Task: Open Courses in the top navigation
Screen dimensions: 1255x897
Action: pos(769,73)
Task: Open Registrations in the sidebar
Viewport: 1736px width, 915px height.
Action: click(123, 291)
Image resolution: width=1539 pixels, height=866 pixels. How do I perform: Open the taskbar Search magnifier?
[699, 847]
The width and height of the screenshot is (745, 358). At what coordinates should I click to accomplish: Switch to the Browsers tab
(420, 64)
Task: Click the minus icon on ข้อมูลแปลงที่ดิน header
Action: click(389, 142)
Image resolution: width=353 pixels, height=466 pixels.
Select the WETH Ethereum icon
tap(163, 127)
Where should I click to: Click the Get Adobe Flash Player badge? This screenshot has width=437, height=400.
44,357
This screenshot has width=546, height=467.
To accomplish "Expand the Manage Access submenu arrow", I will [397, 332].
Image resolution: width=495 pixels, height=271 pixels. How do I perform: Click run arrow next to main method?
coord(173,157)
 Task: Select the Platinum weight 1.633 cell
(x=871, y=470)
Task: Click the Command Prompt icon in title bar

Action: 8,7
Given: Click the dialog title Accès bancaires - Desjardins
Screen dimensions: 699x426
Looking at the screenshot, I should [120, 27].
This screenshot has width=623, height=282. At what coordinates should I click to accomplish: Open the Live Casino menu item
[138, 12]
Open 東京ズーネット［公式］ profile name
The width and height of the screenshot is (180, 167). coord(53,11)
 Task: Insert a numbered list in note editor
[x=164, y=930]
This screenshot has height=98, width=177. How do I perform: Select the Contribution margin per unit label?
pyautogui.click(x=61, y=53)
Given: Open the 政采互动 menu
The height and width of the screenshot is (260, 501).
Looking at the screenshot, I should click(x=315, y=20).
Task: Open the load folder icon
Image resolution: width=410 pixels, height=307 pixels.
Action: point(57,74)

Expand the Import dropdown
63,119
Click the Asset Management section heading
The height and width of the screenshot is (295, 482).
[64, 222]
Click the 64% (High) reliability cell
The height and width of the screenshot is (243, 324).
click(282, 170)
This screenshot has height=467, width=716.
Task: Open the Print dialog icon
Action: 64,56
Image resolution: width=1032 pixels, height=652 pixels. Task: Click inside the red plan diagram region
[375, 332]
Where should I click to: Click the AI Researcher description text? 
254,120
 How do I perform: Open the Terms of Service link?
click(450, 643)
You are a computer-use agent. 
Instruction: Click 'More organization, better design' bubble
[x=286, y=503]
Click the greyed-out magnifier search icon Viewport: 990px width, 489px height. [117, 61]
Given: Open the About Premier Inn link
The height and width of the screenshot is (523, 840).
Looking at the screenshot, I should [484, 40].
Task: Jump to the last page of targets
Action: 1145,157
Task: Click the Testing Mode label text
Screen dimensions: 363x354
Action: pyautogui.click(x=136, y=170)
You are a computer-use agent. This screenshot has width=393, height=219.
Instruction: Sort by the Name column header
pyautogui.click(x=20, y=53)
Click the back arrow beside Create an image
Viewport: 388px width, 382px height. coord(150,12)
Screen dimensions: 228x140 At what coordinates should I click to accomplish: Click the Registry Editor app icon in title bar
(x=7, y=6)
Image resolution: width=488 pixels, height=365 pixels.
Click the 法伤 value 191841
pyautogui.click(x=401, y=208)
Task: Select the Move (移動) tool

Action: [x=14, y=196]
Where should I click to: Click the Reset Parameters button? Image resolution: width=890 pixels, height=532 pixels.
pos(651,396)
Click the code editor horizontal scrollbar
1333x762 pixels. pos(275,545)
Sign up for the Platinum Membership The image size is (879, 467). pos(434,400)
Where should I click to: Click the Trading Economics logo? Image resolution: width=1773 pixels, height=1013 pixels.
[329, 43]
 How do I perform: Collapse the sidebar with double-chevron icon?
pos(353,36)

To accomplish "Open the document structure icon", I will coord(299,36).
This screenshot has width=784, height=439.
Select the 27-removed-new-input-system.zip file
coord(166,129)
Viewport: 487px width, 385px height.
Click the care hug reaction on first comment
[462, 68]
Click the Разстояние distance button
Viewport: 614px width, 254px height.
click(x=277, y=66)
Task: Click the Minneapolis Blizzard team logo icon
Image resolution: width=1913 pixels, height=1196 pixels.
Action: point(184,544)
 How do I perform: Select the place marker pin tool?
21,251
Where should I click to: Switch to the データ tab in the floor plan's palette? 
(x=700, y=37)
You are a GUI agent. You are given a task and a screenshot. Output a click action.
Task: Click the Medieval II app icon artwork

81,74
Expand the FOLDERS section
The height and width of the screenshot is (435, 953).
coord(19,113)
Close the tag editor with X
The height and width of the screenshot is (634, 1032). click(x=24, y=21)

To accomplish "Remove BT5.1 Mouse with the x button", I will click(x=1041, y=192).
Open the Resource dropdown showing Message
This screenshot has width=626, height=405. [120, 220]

● ● ● ● ●

Change every "Image resolution" in the entries above to "Screen size", and write out all the entries again with nothing else altered.

• **Written response**
Task: Open Courses in the top navigation
Screen dimensions: 1255x897
Action: pos(769,73)
Task: Open Registrations in the sidebar
Viewport: 1736px width, 915px height.
Action: click(123, 291)
Screen size: width=1539 pixels, height=866 pixels. How do I perform: Open the taskbar Search magnifier?
[699, 847]
The width and height of the screenshot is (745, 358). At what coordinates should I click to accomplish: Switch to the Browsers tab
(420, 64)
Task: Click the minus icon on ข้อมูลแปลงที่ดิน header
Action: click(389, 142)
Screen size: width=353 pixels, height=466 pixels.
Select the WETH Ethereum icon
tap(163, 127)
Where should I click to: Click the Get Adobe Flash Player badge? This screenshot has width=437, height=400.
44,357
This screenshot has width=546, height=467.
To accomplish "Expand the Manage Access submenu arrow", I will [397, 332].
Screen size: width=495 pixels, height=271 pixels. How do I perform: Click run arrow next to main method?
coord(173,157)
 Task: Select the Platinum weight 1.633 cell
(x=871, y=470)
Task: Click the Command Prompt icon in title bar

Action: 8,7
Given: Click the dialog title Accès bancaires - Desjardins
Screen dimensions: 699x426
Looking at the screenshot, I should [120, 27].
This screenshot has width=623, height=282. At what coordinates should I click to accomplish: Open the Live Casino menu item
[138, 12]
Open 東京ズーネット［公式］ profile name
The width and height of the screenshot is (180, 167). coord(53,11)
 Task: Insert a numbered list in note editor
[x=164, y=930]
This screenshot has height=98, width=177. How do I perform: Select the Contribution margin per unit label?
pyautogui.click(x=61, y=53)
Given: Open the 政采互动 menu
The height and width of the screenshot is (260, 501).
Looking at the screenshot, I should click(x=315, y=20).
Task: Open the load folder icon
Screen size: width=410 pixels, height=307 pixels.
Action: point(57,74)

Expand the Import dropdown
63,119
Click the Asset Management section heading
The height and width of the screenshot is (295, 482).
[64, 222]
Click the 64% (High) reliability cell
The height and width of the screenshot is (243, 324).
click(282, 170)
This screenshot has height=467, width=716.
Task: Open the Print dialog icon
Action: 64,56
Screen size: width=1032 pixels, height=652 pixels. Task: Click inside the red plan diagram region
[375, 332]
Where should I click to: Click the AI Researcher description text? 
254,120
 How do I perform: Open the Terms of Service link?
click(450, 643)
You are a computer-use agent. 
Instruction: Click 'More organization, better design' bubble
[x=286, y=503]
Click the greyed-out magnifier search icon Viewport: 990px width, 489px height. [117, 61]
Given: Open the About Premier Inn link
The height and width of the screenshot is (523, 840).
Looking at the screenshot, I should [484, 40].
Task: Jump to the last page of targets
Action: 1145,157
Task: Click the Testing Mode label text
Screen dimensions: 363x354
Action: pyautogui.click(x=136, y=170)
You are a computer-use agent. This screenshot has width=393, height=219.
Instruction: Sort by the Name column header
pyautogui.click(x=20, y=53)
Click the back arrow beside Create an image
Viewport: 388px width, 382px height. coord(150,12)
Screen dimensions: 228x140 At what coordinates should I click to accomplish: Click the Registry Editor app icon in title bar
(x=7, y=6)
Screen size: width=488 pixels, height=365 pixels.
Click the 法伤 value 191841
pyautogui.click(x=401, y=208)
Task: Select the Move (移動) tool

Action: [x=14, y=196]
Where should I click to: Click the Reset Parameters button? Screen size: width=890 pixels, height=532 pixels.
pos(651,396)
Click the code editor horizontal scrollbar
1333x762 pixels. pos(275,545)
Sign up for the Platinum Membership The image size is (879, 467). pos(434,400)
Where should I click to: Click the Trading Economics logo? Screen size: width=1773 pixels, height=1013 pixels.
[329, 43]
 How do I perform: Collapse the sidebar with double-chevron icon?
pos(353,36)

To accomplish "Open the document structure icon", I will coord(299,36).
This screenshot has width=784, height=439.
Select the 27-removed-new-input-system.zip file
coord(166,129)
Viewport: 487px width, 385px height.
Click the care hug reaction on first comment
[462, 68]
Click the Разстояние distance button
Viewport: 614px width, 254px height.
click(x=277, y=66)
Task: Click the Minneapolis Blizzard team logo icon
Screen size: width=1913 pixels, height=1196 pixels.
Action: point(184,544)
 How do I perform: Select the place marker pin tool?
21,251
Where should I click to: Switch to the データ tab in the floor plan's palette? 
(x=700, y=37)
You are a GUI agent. You are given a task and a screenshot. Output a click action.
Task: Click the Medieval II app icon artwork

81,74
Expand the FOLDERS section
The height and width of the screenshot is (435, 953).
coord(19,113)
Close the tag editor with X
The height and width of the screenshot is (634, 1032). click(x=24, y=21)

To accomplish "Remove BT5.1 Mouse with the x button", I will click(x=1041, y=192).
Open the Resource dropdown showing Message
This screenshot has width=626, height=405. [120, 220]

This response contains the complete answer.